Suitable parameter sets for the CHARMm force field were derived for the structural units in polychlorophosphazene [P=N, P-N, P-CI] using the Dinur-Hagler energy second derivative procedure based on quantum mechanical SCF calculations using the 6-31G* basis set. To validate the reliability of the parameter set, structural results obtained with CHARMm for the adopted model compounds (OP2NCl5 and OP3N2Cl7) were compared with those derived from ab initio quantum mechanics using the 6-31G* basis set. Application of molecular dynamics (MD) simulations in combination with the available X-ray diffraction data provided structural and conformational information on the polymer. The calculation made using the periodic boundary conditions (PBC) agree well with the polychlorophosphazene ordered in a monoclinic unit cell (a=5.98, b=12.99, c=4.92 Angstrom; beta=111.7 degrees). This model was stabilized mainly by the image atoms contribution to the electrostatic energy term and had a quasi-planar conformation of the backbone chain (glide symmetry).
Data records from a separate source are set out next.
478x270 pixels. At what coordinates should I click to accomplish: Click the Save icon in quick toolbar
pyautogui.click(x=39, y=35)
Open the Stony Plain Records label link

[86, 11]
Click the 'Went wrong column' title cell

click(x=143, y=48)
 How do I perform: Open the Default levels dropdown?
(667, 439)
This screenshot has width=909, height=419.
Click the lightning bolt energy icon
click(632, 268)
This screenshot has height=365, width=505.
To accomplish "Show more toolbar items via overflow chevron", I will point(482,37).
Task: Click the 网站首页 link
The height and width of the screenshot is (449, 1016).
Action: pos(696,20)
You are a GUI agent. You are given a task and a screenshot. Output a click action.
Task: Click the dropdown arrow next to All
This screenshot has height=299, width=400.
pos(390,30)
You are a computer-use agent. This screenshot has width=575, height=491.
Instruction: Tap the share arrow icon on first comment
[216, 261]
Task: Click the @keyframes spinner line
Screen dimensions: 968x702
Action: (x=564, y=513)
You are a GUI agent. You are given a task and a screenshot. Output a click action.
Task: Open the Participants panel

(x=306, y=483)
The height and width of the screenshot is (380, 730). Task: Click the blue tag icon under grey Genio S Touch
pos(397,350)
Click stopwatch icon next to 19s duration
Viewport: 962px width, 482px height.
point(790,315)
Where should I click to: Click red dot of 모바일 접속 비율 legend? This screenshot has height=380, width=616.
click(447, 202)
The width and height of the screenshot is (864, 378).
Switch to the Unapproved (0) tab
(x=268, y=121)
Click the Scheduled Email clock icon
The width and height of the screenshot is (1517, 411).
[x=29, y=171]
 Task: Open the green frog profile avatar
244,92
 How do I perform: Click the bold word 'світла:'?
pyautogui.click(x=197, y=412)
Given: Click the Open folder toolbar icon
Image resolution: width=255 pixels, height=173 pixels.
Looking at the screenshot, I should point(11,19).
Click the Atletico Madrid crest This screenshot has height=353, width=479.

The MD calculations also provided evidence that the difference between single and double PN bonds is less marked than that measured experimentally. This result is, however, in agreement with more recent and accurate X-ray studies on poly(methylphosphazene). Validation of the polymer model provided a complete picture, otherwise experimentally inaccessible, of the internal fluctuations of the polymeric chains.